Tasks -
1. In the article about the threatened professor, write out the passage from "A campus spokesperson" up to and including "of targeted colleagues.", swapping "protocols" for "procedures".
2. The article quotes a final exam question about President Trump's campaign rhetoric. List every answer option from that question that the article quotes.

Document text -
☆ ☆ ☆
Inside HigherEd - Fri, 03/16/2018 - 07:00

A professor of Africana studies and one-time associate dean at California State University Northridge is reportedly refusing to teach, saying her administration failed to sufficiently address an online threat against her.

Karin Stanford, the professor, became a target for online attacks after she asked students on a final exam last semester whether President Trump’s campaign rhetoric was frequently “anti-Mexican,” “anti-Muslim,” “anti-woman” or “all of the above.”

Another question on the exam, for a class called American Political Institutions: A Black Perspective, described presidential candidate Hillary Clinton’s concession speech as “breaking down barriers and bringing people together."

Stanford’s disparate lines of inquiry apparently irked at least one student, whom the website Campus Reform anonymously quoted as saying, “Like, don’t try and make me think a certain way, because everyone’s view is different.”

The student described Stanford’s questions as “random and annoying.” Perhaps because the class was online, the student said, Stanford showed no “political bias for the most part and neither did the chapter readings.”

Campus Reform frequently reports on professors who allegedly show their political biases -- typically liberal ones -- in the classroom, and Stanford began receiving critical messages soon after the story appeared in January. As an ex-girlfriend of the Reverend Jesse Jackson, Stanford is presumably used to some degree of public scrutiny. But a comment on the Campus Reform story itself scared her: “This is government abuse. Somebody shoot her in the face.”

Stanford, who did not immediately respond to a request for comment, told the Los Angeles Daily News this week that she reported the threatening post to university police and that the campus has not responded in a way that makes her feel safe enough to return. Namely, she said she has not received guidance about how to protect herself and her students.

She said she has been using sick leave to avoid being on campus, since her related worker’s compensation claim was denied.

“Why should I be forced to leave the workplace because of a concern for my safety and my students?” she reportedly said. “Why am I making this choice by myself?”

A campus spokesperson said other faculty members have picked up Stanford’s classes.

It takes just a click or two to connect the classroom to the internet. And within the politically contentious last 18 months in particular, scores of professors have reported being threatened online over comments they’ve made on campus or off.

Institutions have struggled to address these often violent threats for a variety of logistical and legal reasons. Many comments, however grotesque, are considered free speech. And it’s hard to discern from social media, emails and especially anonymous comments left on blogs just who is making a threat and if it's serious. Still, a number of faculty members have publicly urged institutions to develop clear protocols that involve affirming the academic freedom and securing the physical safety of targeted colleagues.
☆ ☆ ☆
Given data -
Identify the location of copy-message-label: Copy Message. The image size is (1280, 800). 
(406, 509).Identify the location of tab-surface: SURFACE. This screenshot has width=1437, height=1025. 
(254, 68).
☆ ☆ ☆
Task-by-task solutions -
1.
A campus spokesperson said other faculty members have picked up Stanford’s classes.

It takes just a click or two to connect the classroom to the internet. And within the politically contentious last 18 months in particular, scores of professors have reported being threatened online over comments they’ve made on campus or off.

Institutions have struggled to address these often violent threats for a variety of logistical and legal reasons. Many comments, however grotesque, are considered free speech. And it’s hard to discern from social media, emails and especially anonymous comments left on blogs just who is making a threat and if it's serious. Still, a number of faculty members have publicly urged institutions to develop clear procedures that involve affirming the academic freedom and securing the physical safety of targeted colleagues.

2.
- anti-Mexican
- anti-Muslim
- anti-woman
- all of the above